Roasted Garlic and Comté Bread
I’ve found that one of Comté’s true romances is roasted garlic. Mashed together and bound with a stick of soft butter and flecked with some chopped thyme you create a compound butter that’s heavenly when packed into a loaf of bread and baked. It’s a modern take on garlic-Parmesan bread from Vanilla Garlic that tastes of antiquity and adventures abroad.
Ingredients
- 2 heads of garlic
- Olive oil
- 1 loaf of quality rustic-style bread
- 1 tablespoon fresh thyme minced
- 1 stick 8 tablespoons unsalted butter, room temperature
- 1 pinch kosher salt
- 3 ounces Comté shredded
Instructions
- Heat oven to 400°F. Cut the tops of the heads of garlic, just enough to expose the cloves. Rub the garlic with olive oil and place in the slots of a muffin tin and cover with foil. Roast for about 35 minutes or until the cloves are soft and squishy. Allow the garlic to cool completely before squeezing the cloves out into a bowl.
- Slice long groves into the bread, but don't cut all the way through. You want deep crevices for the butter mixture.
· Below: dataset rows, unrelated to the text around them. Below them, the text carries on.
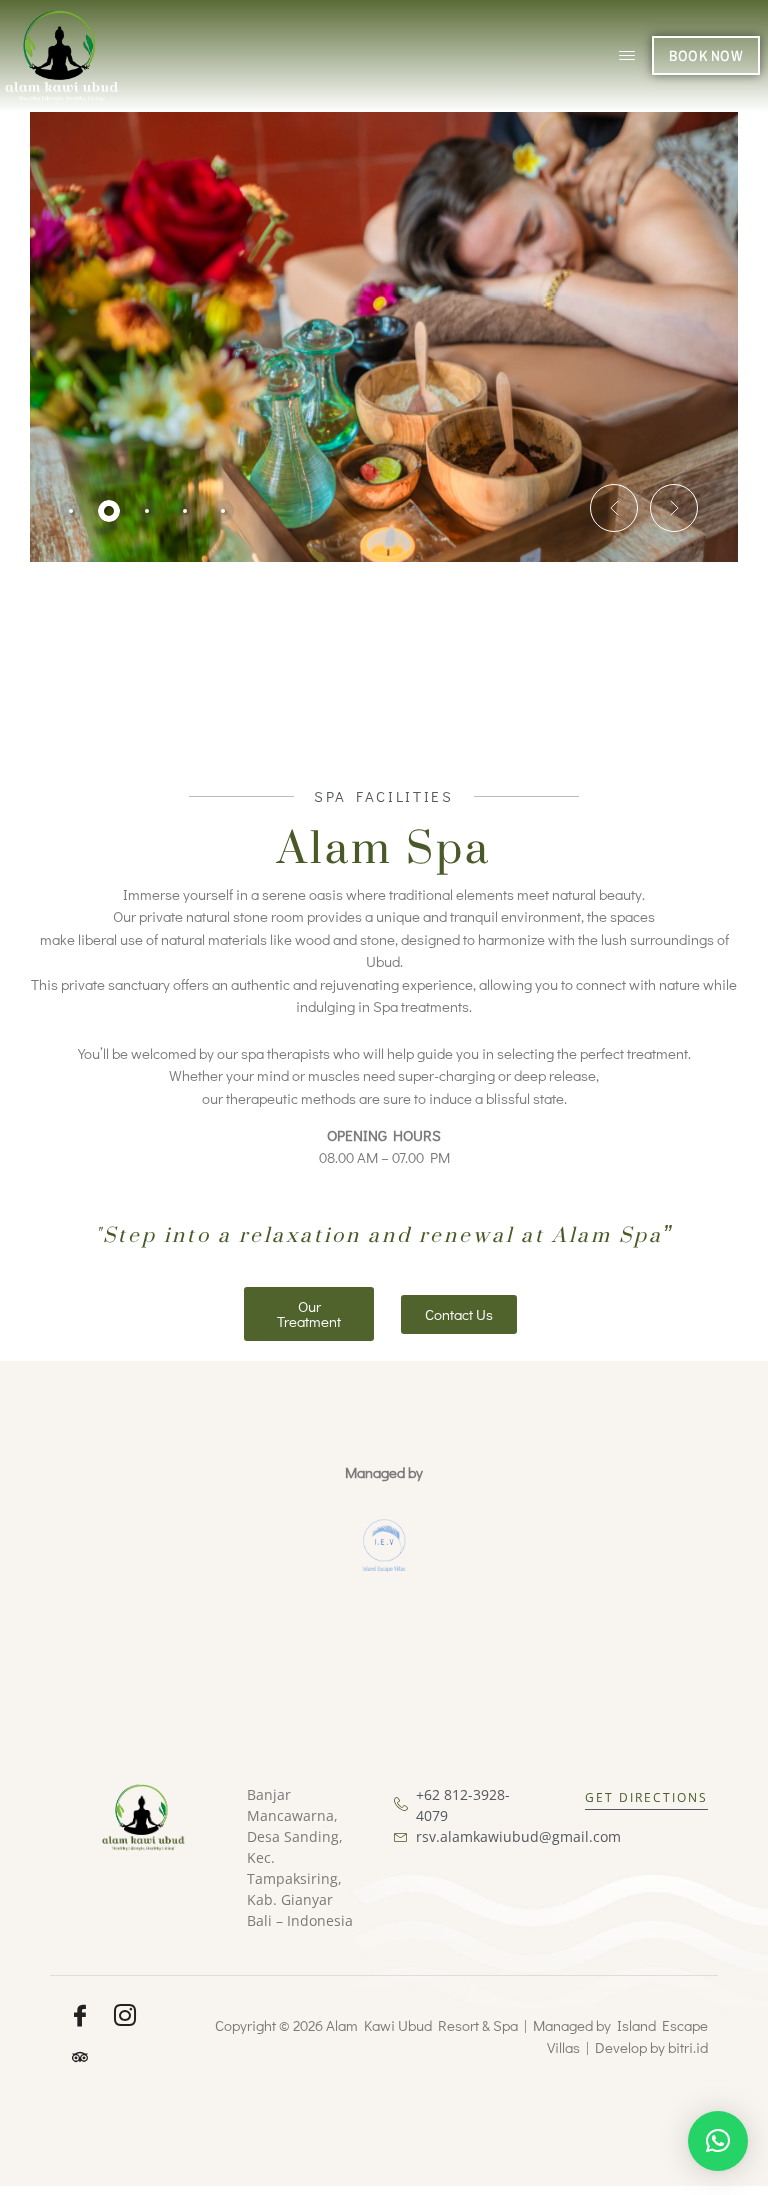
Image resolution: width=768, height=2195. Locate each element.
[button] (614, 508)
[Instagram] (125, 2016)
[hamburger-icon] (626, 56)
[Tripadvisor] (80, 2056)
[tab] (71, 511)
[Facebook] (80, 2016)
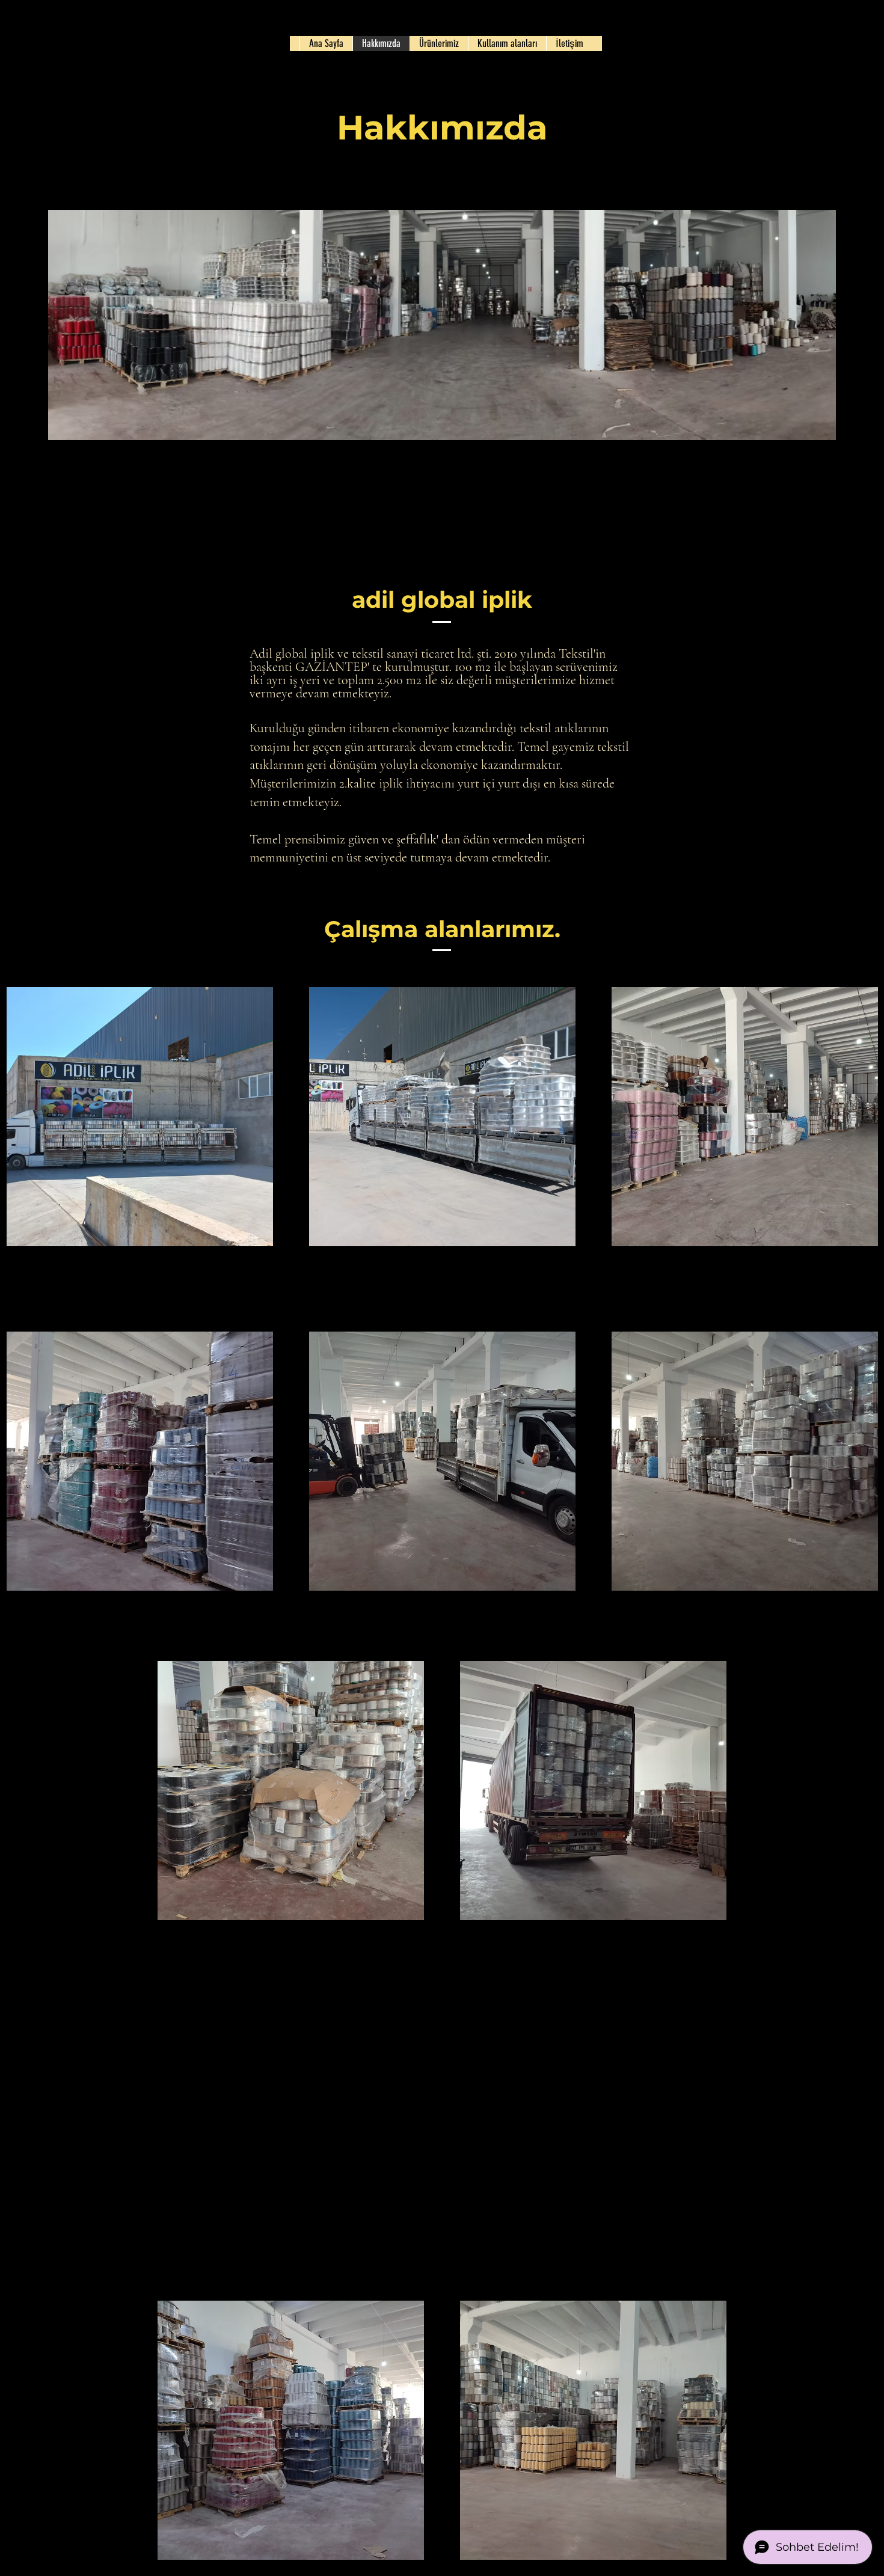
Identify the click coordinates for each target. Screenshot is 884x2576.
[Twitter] (242, 1262)
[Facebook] (223, 1262)
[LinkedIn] (260, 1262)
- Mix roasted garlic together with the butter, Comté, salt, and thyme with a wooden spoon. Cram the butter into the crevices of the bread.
- Wrap the loaf up in foil and bake for 20 minutes. Then unwrap it a bit to expose the top and bake for 5 more minutes so it can get all crusty with cheese and butter. Allow the bread to cool for a minute or two because the cheese is molten hot. Then go at it like a beast.